Lipid-Modified Azurin of Neisseria gonorrhoeae Is Not Surface Exposed and Does Not Interact With the Nitrite Reductase AniA.

Lipid-modified cupredoxin azurin (Laz) is involved in electron transport in Neisseria and proposed to act as an electron donor to the surface-displayed nitrite reductase AniA. We identified Laz in Neisseria gonorrhoeae cell envelopes and naturally elaborated membrane vesicles in proteomic investigations focused on discovering new vaccine and therapeutic targets for this increasingly difficult to treat pathogen. Its surface exposure in N. meningitidis suggested Laz could be a vaccine candidate for N. gonorrhoeae. Here we characterized the localization, expression, and role of Laz within the gonococcal cell envelope and challenged the hypothesis that Laz and AniA interact. While we demonstrate that Laz indeed shows some good features of a vaccine antigen, such as stable expression, high conservation, and ability to elicit antibodies that cross-react with a diverse panel of Neisseria, it is not a surface-displayed lipoprotein in the gonococcus. This discovery eliminates Laz as a gonorrhea vaccine candidate, further highlighting the necessity of examining homologous protein localization between closely related species. Absence of Laz slightly altered cell envelope integrity but was not associated with growth defects in vitro, including during anoxia, implicating the presence of other electron pathways to AniA. To further dissect the implied AniA-Laz interaction, we utilized biolayer interferometry and optimized and executed chemical cross-linking coupled with immunoblotting to covalently link interacting protein partners in living gonococci.
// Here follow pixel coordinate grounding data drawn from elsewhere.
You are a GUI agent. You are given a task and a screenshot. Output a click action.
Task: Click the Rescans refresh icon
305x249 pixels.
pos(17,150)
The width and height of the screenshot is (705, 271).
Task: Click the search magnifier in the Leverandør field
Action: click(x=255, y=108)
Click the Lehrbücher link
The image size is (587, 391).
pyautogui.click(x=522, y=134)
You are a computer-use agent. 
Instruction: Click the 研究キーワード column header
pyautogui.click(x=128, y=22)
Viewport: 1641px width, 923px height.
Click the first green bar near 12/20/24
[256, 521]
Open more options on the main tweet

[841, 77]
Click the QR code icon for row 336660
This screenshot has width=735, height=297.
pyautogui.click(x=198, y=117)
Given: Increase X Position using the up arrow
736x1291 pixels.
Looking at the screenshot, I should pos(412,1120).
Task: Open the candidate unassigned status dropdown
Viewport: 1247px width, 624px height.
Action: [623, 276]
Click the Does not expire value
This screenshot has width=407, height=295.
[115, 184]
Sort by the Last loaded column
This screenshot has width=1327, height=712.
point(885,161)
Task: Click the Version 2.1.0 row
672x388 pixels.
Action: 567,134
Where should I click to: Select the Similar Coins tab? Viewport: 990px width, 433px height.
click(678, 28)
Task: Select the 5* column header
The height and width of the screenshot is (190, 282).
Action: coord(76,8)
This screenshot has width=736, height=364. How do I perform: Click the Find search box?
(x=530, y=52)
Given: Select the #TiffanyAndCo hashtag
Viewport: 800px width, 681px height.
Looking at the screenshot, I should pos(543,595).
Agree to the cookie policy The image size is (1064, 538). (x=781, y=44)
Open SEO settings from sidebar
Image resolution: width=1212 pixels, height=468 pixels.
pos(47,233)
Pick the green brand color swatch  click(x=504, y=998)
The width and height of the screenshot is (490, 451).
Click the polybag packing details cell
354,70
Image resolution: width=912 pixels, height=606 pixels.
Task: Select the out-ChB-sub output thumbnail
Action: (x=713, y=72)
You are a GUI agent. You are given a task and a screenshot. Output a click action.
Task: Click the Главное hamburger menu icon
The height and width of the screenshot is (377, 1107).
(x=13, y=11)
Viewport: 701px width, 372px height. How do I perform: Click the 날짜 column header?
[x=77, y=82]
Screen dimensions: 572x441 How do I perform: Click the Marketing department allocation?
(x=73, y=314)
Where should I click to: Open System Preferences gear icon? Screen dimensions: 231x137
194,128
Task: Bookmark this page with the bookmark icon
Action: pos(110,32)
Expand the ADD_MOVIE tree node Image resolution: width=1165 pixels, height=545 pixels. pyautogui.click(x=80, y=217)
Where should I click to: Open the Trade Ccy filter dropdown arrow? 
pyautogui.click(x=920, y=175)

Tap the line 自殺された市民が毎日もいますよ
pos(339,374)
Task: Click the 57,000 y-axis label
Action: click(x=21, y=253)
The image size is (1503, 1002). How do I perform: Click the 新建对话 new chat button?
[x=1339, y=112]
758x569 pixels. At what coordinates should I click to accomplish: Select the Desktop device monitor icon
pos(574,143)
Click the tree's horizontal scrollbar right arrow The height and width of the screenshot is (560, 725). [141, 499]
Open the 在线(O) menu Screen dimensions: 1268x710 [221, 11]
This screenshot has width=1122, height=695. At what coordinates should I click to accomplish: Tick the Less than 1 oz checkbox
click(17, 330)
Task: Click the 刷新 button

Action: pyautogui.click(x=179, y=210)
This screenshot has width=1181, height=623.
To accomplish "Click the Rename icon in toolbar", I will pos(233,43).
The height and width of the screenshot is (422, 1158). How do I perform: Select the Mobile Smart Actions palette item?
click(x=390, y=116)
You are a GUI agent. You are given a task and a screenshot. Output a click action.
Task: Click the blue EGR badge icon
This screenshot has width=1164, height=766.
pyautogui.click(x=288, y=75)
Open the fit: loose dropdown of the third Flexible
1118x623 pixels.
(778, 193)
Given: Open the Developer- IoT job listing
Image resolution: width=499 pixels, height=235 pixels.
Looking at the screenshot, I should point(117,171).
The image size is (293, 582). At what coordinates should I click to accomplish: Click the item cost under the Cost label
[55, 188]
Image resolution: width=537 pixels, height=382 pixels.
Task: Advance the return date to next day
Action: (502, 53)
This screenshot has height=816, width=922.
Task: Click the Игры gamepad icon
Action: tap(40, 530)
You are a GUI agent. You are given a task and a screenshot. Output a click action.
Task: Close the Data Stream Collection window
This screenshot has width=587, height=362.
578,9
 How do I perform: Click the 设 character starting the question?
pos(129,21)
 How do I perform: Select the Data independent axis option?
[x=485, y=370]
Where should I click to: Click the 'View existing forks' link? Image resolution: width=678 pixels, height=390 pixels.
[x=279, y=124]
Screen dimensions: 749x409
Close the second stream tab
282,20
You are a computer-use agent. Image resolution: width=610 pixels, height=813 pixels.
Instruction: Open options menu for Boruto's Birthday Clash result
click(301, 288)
This method, applied for the first time in N. gonorrhoeae research to interrogate protein complexes, was validated by the appearance of the trimer form of AniA, as well as by increased formation of the β-barrel assembly machinery complex, in the presence of cross-linker. We conclude that Laz is not an electron donor to AniA based on their distinct subcellular localization, discordant expression during infection of the female mouse lower genital tract, and lack of interaction in vivo and in vitro.